Jabulani, il controverso pallone di Sudafrica 2010

Lo Jabulani doveva essere (e fu) un pallone innovativo per i Mondiali di Sudafrica 2010. Poiché era la prima volta che la competizione si svolgeva in Africa, la FIFA volle presentare una sfera che potesse entrare nella storia.

Caratteristiche tecniche dello Jabulani

Di un peso pari a 440 grammi (8 in più rispetto agli standards) ed un rimbalzo minore di 4 centimetri (6 cm rispetto a 10 normali), Jabulani non si sarebbe alterato in caso di pioggia. Composto da 8 pannelli tridimensionali al posto dei 14 del pallone dei mondiali 2006, presentava su uno sfondo bianco quattro elementi triangolare con ben 11 colori differenti, a rappresentare ognuna delle lingue del Sudafrica.

Per la finale Spagna – Olanda fu usata una particolare variante del pallone, chiamata Jo’bulani, che presentava invece degli 11 colori, una tinta unica dorata sempre su sfondo bianco.
Jabulani ebbe una seconda vita: nel 2010 fu usato nella Clausura argentina e nella MLS statunitense-canadese mentre il debutto ufficiale sui campi si ebbe con la Coppa d’Africa disputata nel gennaio 2010. Nel 2009 nei Mondiali per Club fu usata una sua variante, l’Angola Jabulani. Il significato della parola Jabulani in lingua zulu significa “esultare” e venne presentato il 4 dicembre 2009 a Città del Capo (Cape Town).

La superficie della sfera è strutturata con scanalature mediante una tecnologia sviluppata da Adidas denominata “GripnGroove” con l’intento di migliorare l’aerodinamica. Il progetto è stato realizzato con il contributo di ricercatori della Loughborough University, nel Regno Unito.

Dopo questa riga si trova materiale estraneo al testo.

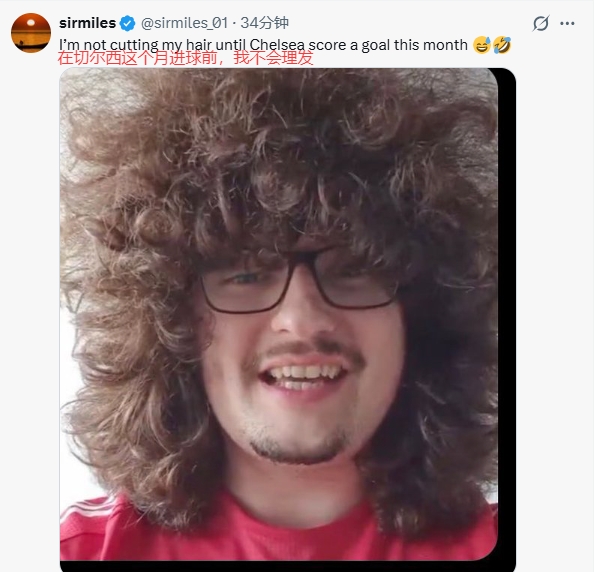Screen dimensions: 594x572
Task: Open the three-dot more options menu
Action: point(567,23)
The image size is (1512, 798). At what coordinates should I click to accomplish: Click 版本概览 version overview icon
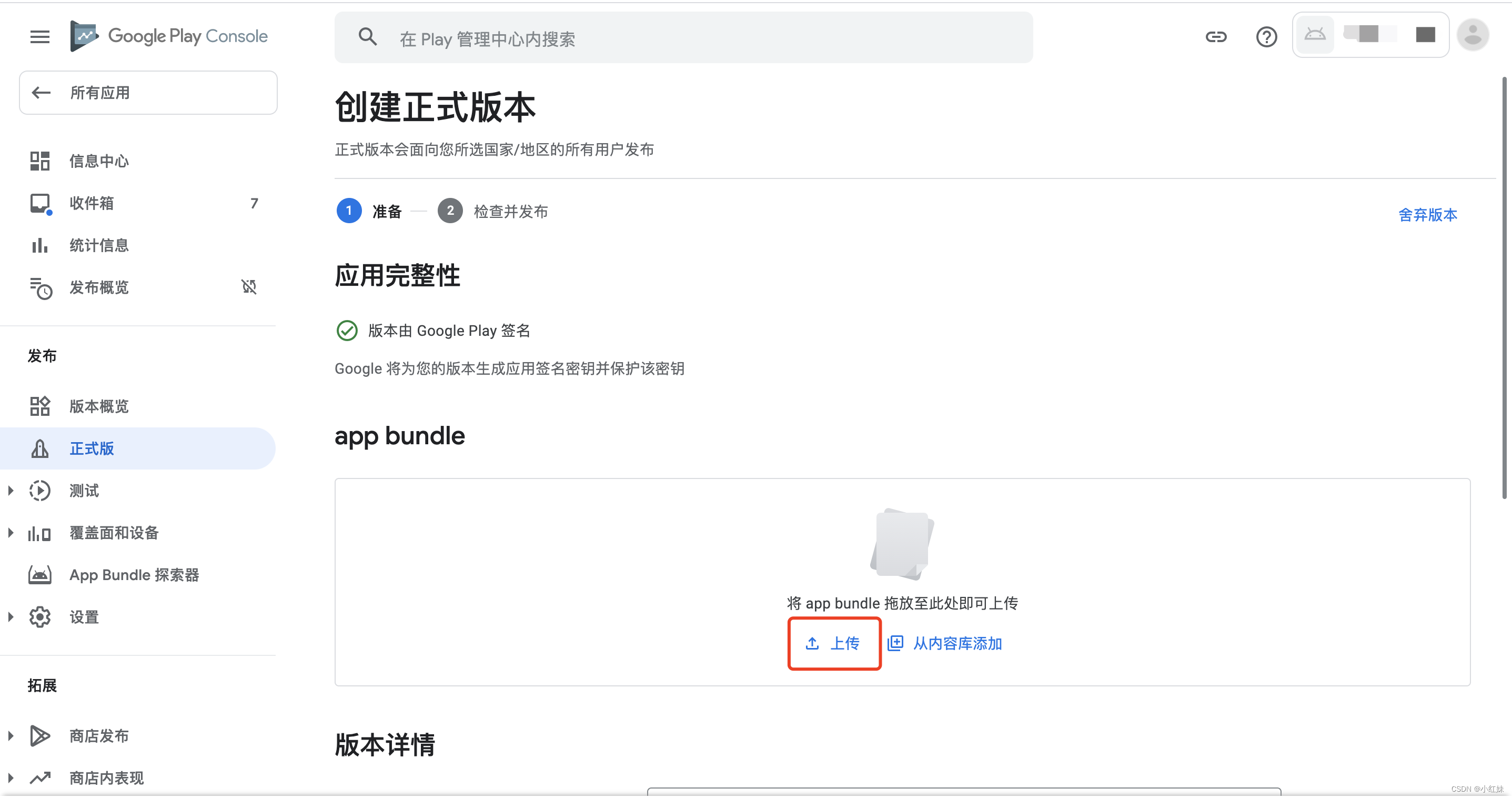click(40, 406)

Jabulani: I pareri tecnici

La sfera ricevette molto critiche dai calciatori stessi. Se a livello statistico fu stabilito il record negativo in termini di media goals/partita (2,27), furono i portieri ad esprimere giudizi drastici sullo Jabulani: da Buffon («Il nuovo modello è assolutamente inadeguato e credo che sia vergognoso far disputare una competizione così importante, alla quale prendono parte tanti campioni, con un pallone del genere») passando all’allora portiere dell’Inter Júlio César («Un pallone da supermercato»), passando per Casillas («È davvero triste il fatto che una competizione così importante come i Mondiali debba essere giocata con un pallone davvero orrendo»). Marchetti, poi diventanto il titolare degli Azzurri causa l’infortunio di Buffon, diede anche una soluzione per il futuro: “Quando si studiano i nuovi palloni si consultano sempre i giocatori: ma sempre chi calcia, non chi para. La Fifa dovrebbe mettere in commissione anche un portiere”.